A Thomas Legrand, le complotisme reconnaissant

Daniel Schneidermann - - Complotismes - Déontologie - Obsessions - 20 commentaires

 Oui, L'incorrect est un journal d'extrême droite.

Oui, il faudra se demander d'où vient cet enregistrement du 7 juillet, dans un bistrot du quartier des ministères à Paris, et pourquoi il n'est publié qu'aujourd'hui.

Oui, il faudra éclaircir le statut de cette discussion matinale entre deux journalistes éminents de l'audiovisuel public, Thomas Legrand (France Inter) et Patrick Cohen (France Inter et France 5), et deux hauts responsables PS, Pierre Jouvet et Luc Broussy. Qui a invité qui ? Pourquoi ces deux journalistes-là ? Ces rencontres sont-elles régulières ? Etc . Reste que cette conversation est ravageuse pour les deux journalistes. D'abord évidemment cette phrase-buzz de Thomas Legrand, à propos des prochaines Municipales à Paris : "nous on fait ce qu'il faut sur Dati, Patrick et moi", qui a valu à Legrand, hier, sa suspension immédiate de France Inter, après des protestations de Rachida Dati. "Mon travail est de combattre les mensonges de Madame Dati et son attitude face à la presse. Je ne la combats pas politiquement" s'est défendu Legrand, interrogé par l'AFP.

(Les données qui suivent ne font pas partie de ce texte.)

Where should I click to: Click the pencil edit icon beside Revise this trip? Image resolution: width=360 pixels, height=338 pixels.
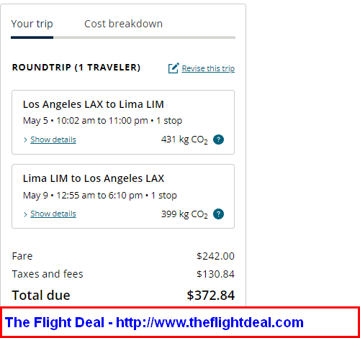point(174,68)
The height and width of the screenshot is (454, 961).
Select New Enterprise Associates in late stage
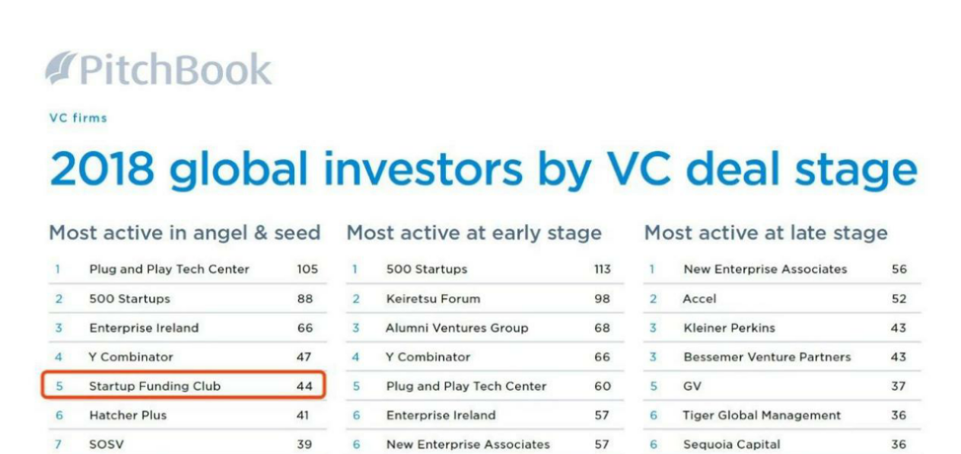coord(765,269)
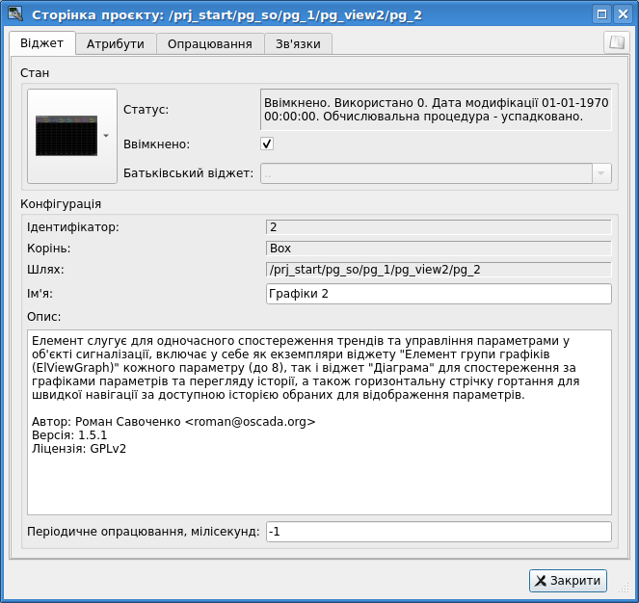Image resolution: width=639 pixels, height=603 pixels.
Task: Toggle the Ввімкнено checkbox
Action: tap(267, 144)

Mais ce n'est à mon sens pas la pire citation. Plus grave est l'étalage cynique de la stratégie de Legrand pour placer Raphaël Glucksmann au centre d'une candidature de la gauche non mélenchonniste pour la présidentielle de 2027 : "Le champ, c’est de Ruffin à Canfin, pas de Ruffin à Glucksmann (...)  Si tu pars de Glucksmann à Ruffin, Glucksmann est en bordure ! L’intérêt de Canfin, c’est d’élargir la bordure pour que Glucksmann soit plus au milieu !" Sans parler de sa fanfaronnade sur l'instrumentalisation, à cette fin, de France Inter, pour aider les électeurs indécis à faire le bon choix au second tour : " Le marais centre-droit centre-gauche, on ne les entend pas beaucoup, mais ils écoutent France Inter. Et ils écoutent en masse." Que la radio publique tente de propulser Glucksmann paraît aux quatre présents si évident qu'aucun ne le relève. 

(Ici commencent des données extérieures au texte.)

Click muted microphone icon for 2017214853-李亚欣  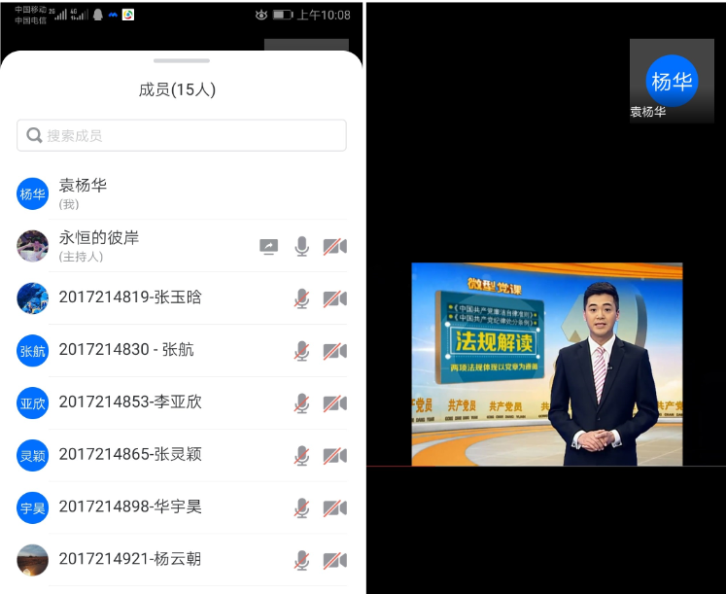pyautogui.click(x=302, y=403)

Une telle rencontre n'est pas, en elle-même, choquante. Oui, des journalistes rencontrent régulièrement des politiques, dans un cadre informel, pour en recueillir des informations. Oui, ils ont le parfaitement droit d'en être sympathisants, et de traiter favorablement leur programme ou leurs activités. De même, si des rédactions considèrent que l'extrême droite est un danger pour la démocratie, et qu'il est urgent d'enquêter sur ses malversations, de déconstruire sa propagande et ses mensonges : rien à dire, au contraire. Mais non, le rôle de journalistes, a  fortiori des médias de service public, ne consiste pas à souffler à des politiques de savantes stratégies électorales, ni à les assurer de la complicité de leur média. En toute logique. le temps de parole de Legrand sur les plateaux, s'il y est réinvité, devrait être décompté par l'ARCOM à Place publique, le mouvement de Glucksmann.

Les premières victimes de cette bombe à fragmentation sont faciles à identifier. D'abord, les deux journalistes, Thomas Legrand bien sûr et, dans une moindre mesure, Patrick Cohen, lequel ne tient aucun propos déontologiquement répréhensible dans les extraits publiés, mais se trouve "mouillé" par l'inconséquence de Legrand. Soupçonnabies , désormais, ses chroniques politiques de la Matinale de France Inter, et ses enquêtes souvent très solides du plateau de C'est A Vous.

La deuxième victime, c'est l'audiovisuel public tout entier, gravement fragilisé par les deux zozos dans sa défense contre les attaques de l'extrême droite, politique et médiatique. Bravo ! Le champagne va couler à flots ce week-end chez Bolloré (et chez Rachida Dati, renvoyée devant le tribunal correctionnel pour corruption et trafic d'influence, et qui, en juin dernier, avait menacé à l'antenne Patrick Cohen, pour cause de questions trop offensives).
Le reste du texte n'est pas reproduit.